Loan originators who commit fraud should be punished. But it is not their duty to make their customers payments for them. It is a massive oversimplification to blame this mess soley on loan originators. But that is the victim mentality.. Some people just should not own homes and it is hard to tell who these people are until they do own one. The secondary markets loosened to make homeownership more available and it failed. The market has learned a valuable lesson and many of these people will never, and should never, own again.
Just google FHA foreclosure rates for Aurora Colorado and you will see all of the “victims” that got decent loans that are defaulting in extremely high numbers. As high as 11% early in the decade….and your buddies Maxine Waters and Barney Frank just made it easier for these people to buy with no “skin in the game”. It is so easy to villify people (originators and lenders) rather that accept the fact that homeownership is about pride and prudence. Not a right.
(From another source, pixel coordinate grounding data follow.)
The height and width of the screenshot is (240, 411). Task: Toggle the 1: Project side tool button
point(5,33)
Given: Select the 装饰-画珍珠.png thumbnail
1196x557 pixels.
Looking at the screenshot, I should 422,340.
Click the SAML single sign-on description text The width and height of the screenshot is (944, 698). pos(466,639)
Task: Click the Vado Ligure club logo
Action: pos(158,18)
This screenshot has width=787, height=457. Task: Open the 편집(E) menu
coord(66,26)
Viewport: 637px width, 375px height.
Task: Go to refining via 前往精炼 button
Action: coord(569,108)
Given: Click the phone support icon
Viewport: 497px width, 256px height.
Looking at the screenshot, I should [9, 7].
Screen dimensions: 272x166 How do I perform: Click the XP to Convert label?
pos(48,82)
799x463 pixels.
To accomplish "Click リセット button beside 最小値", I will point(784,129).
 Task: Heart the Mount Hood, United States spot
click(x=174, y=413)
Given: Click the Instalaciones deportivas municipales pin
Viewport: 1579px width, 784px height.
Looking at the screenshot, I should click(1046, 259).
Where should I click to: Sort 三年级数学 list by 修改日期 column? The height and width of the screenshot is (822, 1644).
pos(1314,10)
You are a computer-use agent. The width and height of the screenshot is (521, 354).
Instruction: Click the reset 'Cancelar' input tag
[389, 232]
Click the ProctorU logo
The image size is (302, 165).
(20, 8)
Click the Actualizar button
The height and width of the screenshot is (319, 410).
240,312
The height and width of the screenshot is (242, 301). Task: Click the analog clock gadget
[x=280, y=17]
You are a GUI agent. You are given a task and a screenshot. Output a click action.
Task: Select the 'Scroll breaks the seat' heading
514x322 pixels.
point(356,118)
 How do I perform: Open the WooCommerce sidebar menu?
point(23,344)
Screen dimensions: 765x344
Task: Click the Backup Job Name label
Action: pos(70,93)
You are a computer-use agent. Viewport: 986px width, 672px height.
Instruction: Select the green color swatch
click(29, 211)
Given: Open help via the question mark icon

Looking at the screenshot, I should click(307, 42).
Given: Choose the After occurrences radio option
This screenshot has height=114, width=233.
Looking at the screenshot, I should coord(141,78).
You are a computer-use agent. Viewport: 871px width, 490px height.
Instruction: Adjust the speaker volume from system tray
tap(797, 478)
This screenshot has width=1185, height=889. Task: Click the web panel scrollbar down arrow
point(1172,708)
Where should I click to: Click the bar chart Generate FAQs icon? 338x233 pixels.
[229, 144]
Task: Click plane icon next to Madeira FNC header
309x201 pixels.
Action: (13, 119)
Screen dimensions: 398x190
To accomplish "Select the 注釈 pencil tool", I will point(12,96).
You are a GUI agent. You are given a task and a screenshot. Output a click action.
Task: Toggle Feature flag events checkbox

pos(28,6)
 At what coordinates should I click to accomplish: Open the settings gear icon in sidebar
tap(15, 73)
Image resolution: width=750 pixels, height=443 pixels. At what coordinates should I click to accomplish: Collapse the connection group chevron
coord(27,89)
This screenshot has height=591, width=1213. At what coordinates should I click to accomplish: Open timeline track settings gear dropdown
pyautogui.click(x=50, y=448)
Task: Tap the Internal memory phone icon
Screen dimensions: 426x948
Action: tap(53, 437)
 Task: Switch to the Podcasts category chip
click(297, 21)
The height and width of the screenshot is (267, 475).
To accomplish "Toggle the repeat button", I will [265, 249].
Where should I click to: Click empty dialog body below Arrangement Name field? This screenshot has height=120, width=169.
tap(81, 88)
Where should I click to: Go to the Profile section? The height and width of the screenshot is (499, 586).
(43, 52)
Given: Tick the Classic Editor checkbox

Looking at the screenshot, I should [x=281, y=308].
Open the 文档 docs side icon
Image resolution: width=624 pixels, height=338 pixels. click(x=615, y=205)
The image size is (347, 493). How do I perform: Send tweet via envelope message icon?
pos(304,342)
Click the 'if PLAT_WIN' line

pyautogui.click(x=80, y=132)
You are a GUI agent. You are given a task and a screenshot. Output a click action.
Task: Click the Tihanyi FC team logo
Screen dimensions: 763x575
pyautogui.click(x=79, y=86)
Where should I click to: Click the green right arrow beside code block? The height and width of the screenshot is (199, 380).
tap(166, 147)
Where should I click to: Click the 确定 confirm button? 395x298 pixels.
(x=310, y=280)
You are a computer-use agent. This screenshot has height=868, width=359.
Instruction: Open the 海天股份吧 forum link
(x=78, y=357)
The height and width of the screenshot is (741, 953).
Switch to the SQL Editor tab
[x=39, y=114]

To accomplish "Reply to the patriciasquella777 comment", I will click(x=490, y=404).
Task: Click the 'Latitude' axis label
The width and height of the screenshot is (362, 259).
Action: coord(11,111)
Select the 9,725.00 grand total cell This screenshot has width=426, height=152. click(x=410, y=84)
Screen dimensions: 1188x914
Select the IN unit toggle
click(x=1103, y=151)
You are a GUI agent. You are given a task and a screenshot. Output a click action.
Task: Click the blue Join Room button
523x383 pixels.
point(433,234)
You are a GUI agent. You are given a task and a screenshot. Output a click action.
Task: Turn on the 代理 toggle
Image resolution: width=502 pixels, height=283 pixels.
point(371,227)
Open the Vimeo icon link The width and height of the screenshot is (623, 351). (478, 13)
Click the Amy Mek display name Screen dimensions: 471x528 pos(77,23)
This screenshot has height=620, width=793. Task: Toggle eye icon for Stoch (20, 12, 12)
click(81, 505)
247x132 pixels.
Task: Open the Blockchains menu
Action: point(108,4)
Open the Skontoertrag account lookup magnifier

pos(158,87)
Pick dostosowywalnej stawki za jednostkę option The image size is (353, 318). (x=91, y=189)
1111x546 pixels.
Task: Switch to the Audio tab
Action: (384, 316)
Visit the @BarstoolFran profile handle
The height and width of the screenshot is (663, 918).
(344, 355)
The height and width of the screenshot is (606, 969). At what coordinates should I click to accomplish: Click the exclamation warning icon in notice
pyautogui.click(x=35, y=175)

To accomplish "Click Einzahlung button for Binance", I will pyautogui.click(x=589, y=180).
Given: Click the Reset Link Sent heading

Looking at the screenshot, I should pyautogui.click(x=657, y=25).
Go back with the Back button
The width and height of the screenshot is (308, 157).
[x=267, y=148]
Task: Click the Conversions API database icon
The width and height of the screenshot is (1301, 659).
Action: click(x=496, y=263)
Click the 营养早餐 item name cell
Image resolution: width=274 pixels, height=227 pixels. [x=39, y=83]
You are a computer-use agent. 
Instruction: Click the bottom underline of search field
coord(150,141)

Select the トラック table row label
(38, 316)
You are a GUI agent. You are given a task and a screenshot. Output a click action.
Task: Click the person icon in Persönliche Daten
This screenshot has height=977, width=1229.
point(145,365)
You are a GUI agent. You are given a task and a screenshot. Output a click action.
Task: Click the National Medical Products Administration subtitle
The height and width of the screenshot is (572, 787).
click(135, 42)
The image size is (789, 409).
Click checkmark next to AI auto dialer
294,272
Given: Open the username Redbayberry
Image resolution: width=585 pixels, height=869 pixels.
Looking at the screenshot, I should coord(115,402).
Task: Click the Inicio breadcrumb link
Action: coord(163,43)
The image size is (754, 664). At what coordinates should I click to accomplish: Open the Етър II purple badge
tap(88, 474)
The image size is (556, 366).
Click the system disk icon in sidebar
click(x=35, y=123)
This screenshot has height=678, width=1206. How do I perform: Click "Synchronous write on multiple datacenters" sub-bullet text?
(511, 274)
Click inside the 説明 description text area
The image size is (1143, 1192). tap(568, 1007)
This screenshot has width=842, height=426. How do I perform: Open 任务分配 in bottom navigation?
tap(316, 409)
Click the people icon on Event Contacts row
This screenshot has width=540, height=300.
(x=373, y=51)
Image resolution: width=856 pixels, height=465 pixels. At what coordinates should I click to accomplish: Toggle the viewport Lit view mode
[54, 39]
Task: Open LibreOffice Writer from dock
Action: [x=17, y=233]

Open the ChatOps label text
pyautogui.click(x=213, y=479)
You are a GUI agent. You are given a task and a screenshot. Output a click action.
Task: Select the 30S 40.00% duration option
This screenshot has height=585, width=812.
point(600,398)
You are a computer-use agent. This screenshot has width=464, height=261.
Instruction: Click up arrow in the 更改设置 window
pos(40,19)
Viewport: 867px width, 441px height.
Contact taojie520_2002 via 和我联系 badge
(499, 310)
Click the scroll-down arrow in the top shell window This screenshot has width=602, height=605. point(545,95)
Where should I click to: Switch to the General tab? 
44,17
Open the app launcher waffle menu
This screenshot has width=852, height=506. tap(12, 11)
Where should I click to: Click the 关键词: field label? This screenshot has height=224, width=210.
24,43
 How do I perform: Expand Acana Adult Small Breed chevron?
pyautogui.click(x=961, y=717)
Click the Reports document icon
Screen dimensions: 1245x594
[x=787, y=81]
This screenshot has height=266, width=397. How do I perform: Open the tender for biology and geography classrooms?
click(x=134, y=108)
Bravo Noidea!!! FHA has become Subsidized
housing for the poor and unqualified and
now politicians want to BROADEN and deepen
the American taxpayer’s
bad investment to bailout borrowers,
currently in foreclosure who during the
times of common sense mortgage
underwriting never would have qualified.
As usual, the taxpayer get’s screwed and
doesn’t even know it.
As for the few cases of fraud, the borrowers
signed the loan documents, if they were a
lie, they bare the responsibiltiy for
fraud as well.
I think everyone agees on this one, except
for those who believe some deserve a free
ride on housing and everything else.